Recommended heap settings for JAVA_OPTIONS are "-Xms32m -Xmx???m". The max heap limit is application specific so you will have to determine this value but the min heap size is recommended to remain at 32M or 64M. The value of using this option is that when it is present the JVM invokes a memory reclamation algorithm and attempts to keep the heap size as close to the lower limit as possible using the garbage collector a little more aggressively. You can help this in your code by managing the number of instantiations (hence collections), especially in hot spots in your code base. Utilize code profilers to identify hot spots, or code that executes frequently, and spend time to optimize this code. You can try to reduce the amount of internal data that gets cached for processing, things like building large lists or large hash maps may be able to be optimized by processing inline without the need to build these large collections.

JAVA_OPTIONS="-server -Xms32m -Xmx???m -XX:+UseG1GC"

Metaspace can be optimized by reducing the dependencies in your POM by removing unnecessary dependencies and questioning whether all these dependencies are needed. Are there unused dependencies in your POM? Can you refactor your code to reduce the dependencies you need?

Thread stack space can be optimized by not over-using threads. Multi-threading is a valuable way to increase performance and throughput in software but there is an overhead cost in memory per-thread and CPU utilization so take this into consideration and use a balanced approach. Don't use more threads than you absolutely need, put an upper bound on the thread pool size and shut down threads as quickly as possible when you do use them.

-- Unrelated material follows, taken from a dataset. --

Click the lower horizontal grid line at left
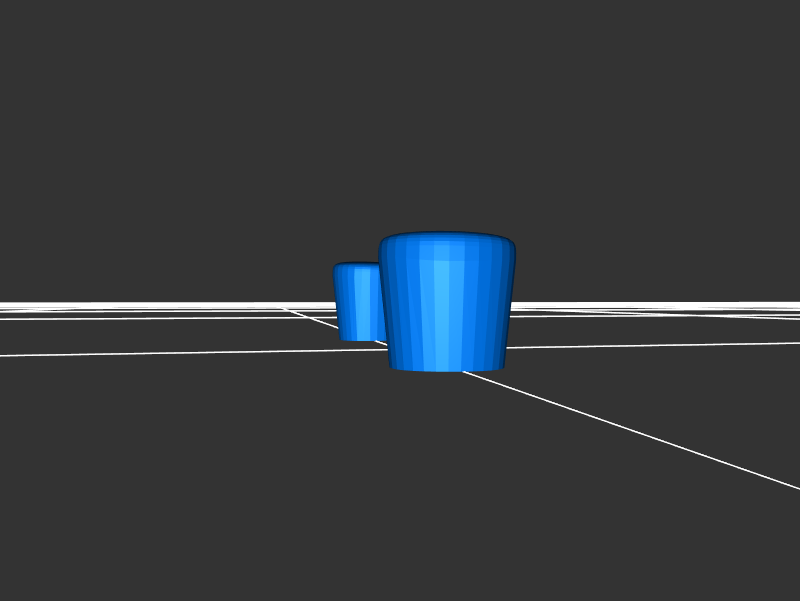This screenshot has height=601, width=800. click(x=150, y=353)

We also suggested the setting "-XX:+UseG1GC" but this is optional, you can change this if you wish. This option engages the G1 garbage collector in the JVM which has a number of benefits. This garbage collector reduces memory fragmentation, reduces GC pause times and performs better on multi-core architectures as it performs its collections concurrently. It is not evident yet whether the G1 garbage collector gives much advantage when used in a constrained containerized environment but it is designed to improve on the default garbage collector, so this is why it is recommended but remains optional.

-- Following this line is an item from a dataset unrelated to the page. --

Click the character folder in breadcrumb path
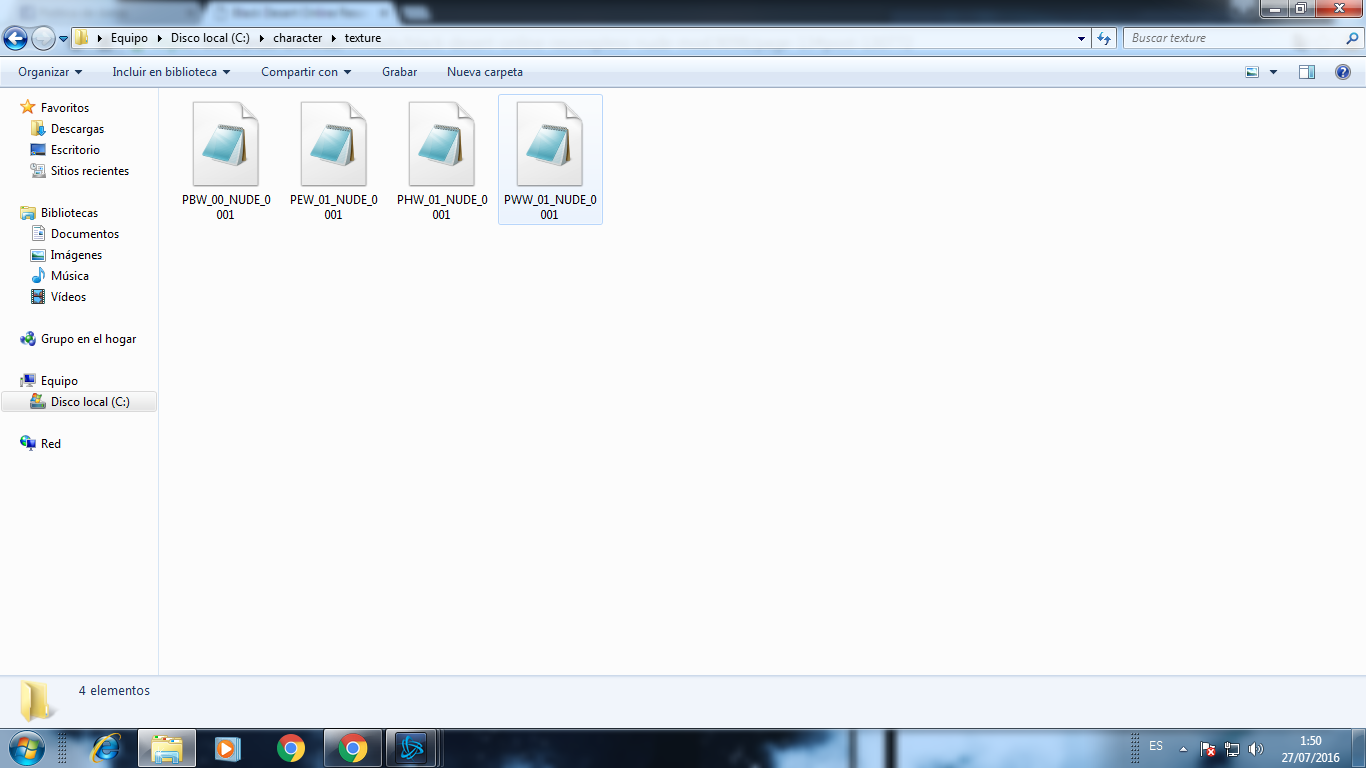This screenshot has height=768, width=1366. click(x=297, y=38)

The container memory limit defined in the deploy.yml file is also required. We recommend to start with a 2:1 ratio so if your JVM heap is set to 128M start with a container memory of 256M. This ratio is not a rule, just a guideline, because we see deviations with the ratio with smaller memory limits as well as busy services or ones that include KIE components like Drools or jBPM. Think if it this way, the JVM requires a certain amount of memory to run, as does the container. It seems that the container needs at least 100M-150M to operate and depending on what your service is doing it may need more. It is not clear what this memory is used for but our containers are built on Red Hat's hardened base images utilizing FUSE Integration Services so it is related to the utilities and services they have included in their images outside of the JVM.